Program literasi baca tulis kelas awal di Sumba Tengah merupakan program peningkatan kemampuan membaca di 40 Sekolah Dasar yang dimulai sejak Agustus 2017. Program ini merupakan kerja sama antara WTA/YNS dengan Pemerintah Daerah Kabupaten Sumba Tengah dan UNICEF. Program literasi ini dilatar belakangi oleh tingginya angka buta huruf di Sumba Tengah. Berdasarkan data dari BPS (2017) 10% penduduk di Pulau Sumba tidak pernah mengenyam pendidikan sama sekali. Studi UNESCO dan Kementerian Pendidikan (2012) juga menunjukkan bahwa Provinsi NTT merupakan salah satu provinsi dengan tingkat buta huruf tertinggi di Indonesia. Studi tersebut juga mengungkap bahwa adanya pola hubungan antara tingkat buta huruf dengan tingkat kemiskinan. Permasalahan literasi merupakan permasalahan yang vital sehingga perlu untuk ditangani secara serius. Program ini juga mendukung upaya Pemerintah Nasional dalam upaya mengurangi kesenjangan antar wilayah dalam bidang pendidikan.

Untuk menjalankan program tersebut WTA/YNS merekrut 24 fasilitator yang merupakan sarjana-sarjana lokal yang dilatih beberapa pengetahuan da keterampilan seperti: literasi fonik, pedagogi, Manajemen Berbasis Sekolah (MBS), Manajemen Perpustakaan, Disiplin Positif. Pengetahuan dan keterampilan tersebut diperlukan agar fasilitator dapat melatih dan mendampingi tenaga pendidik dan tenaga kependidikan di sekolah.
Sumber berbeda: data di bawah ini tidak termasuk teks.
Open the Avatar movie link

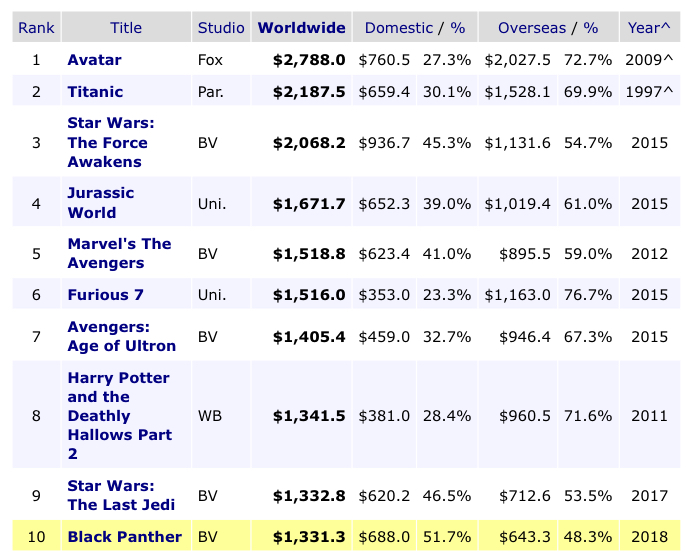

Selain itu fasilitator juga dilatihkan tentang community engagement yang meliputi keterampilan mengenali karakteristik masyarakat, pemetaan sosial, analisis masalah sosial, manajemen konflik dll. Keterampilan tersebut dibutuhkan agar fasilitator dapat terlibat dan berbaur dengan masyarakat untuk dapat meningkatkan kesadaran masyarakat akan pentingnya pendidikan.

Strategi program tersebut diterjemahkan dalam beberapa kegiatan baik di sekolah maupun di masyarakat. Kegiatan di sekolah meliputi: Pelatihan dan pendampingan rutin secara instensif kepada guru. Pengadaan akses buku bacaan, Kelompok Kerja Guru (KKG). Sedangkan kegiatan di masyarakat meliputi: pendampingan intensif dengan tokoh masyarakat dan orang tua, kegiatan kampanye pendidikan, rapat konsolidasi tingkat kampung, dan janji layanan.

Setelah 10 bulan intervensi tampak adanya perubahan di sekolah, seperti menurunnya angka ketidakhadiran siswa di sekolah, meningkatnya jumlah guru yang membuat rencana pembelajaran, meningkatnya jumlah guru yang mampu menyelenggarakan pembelajaran sesuai dengan RPP.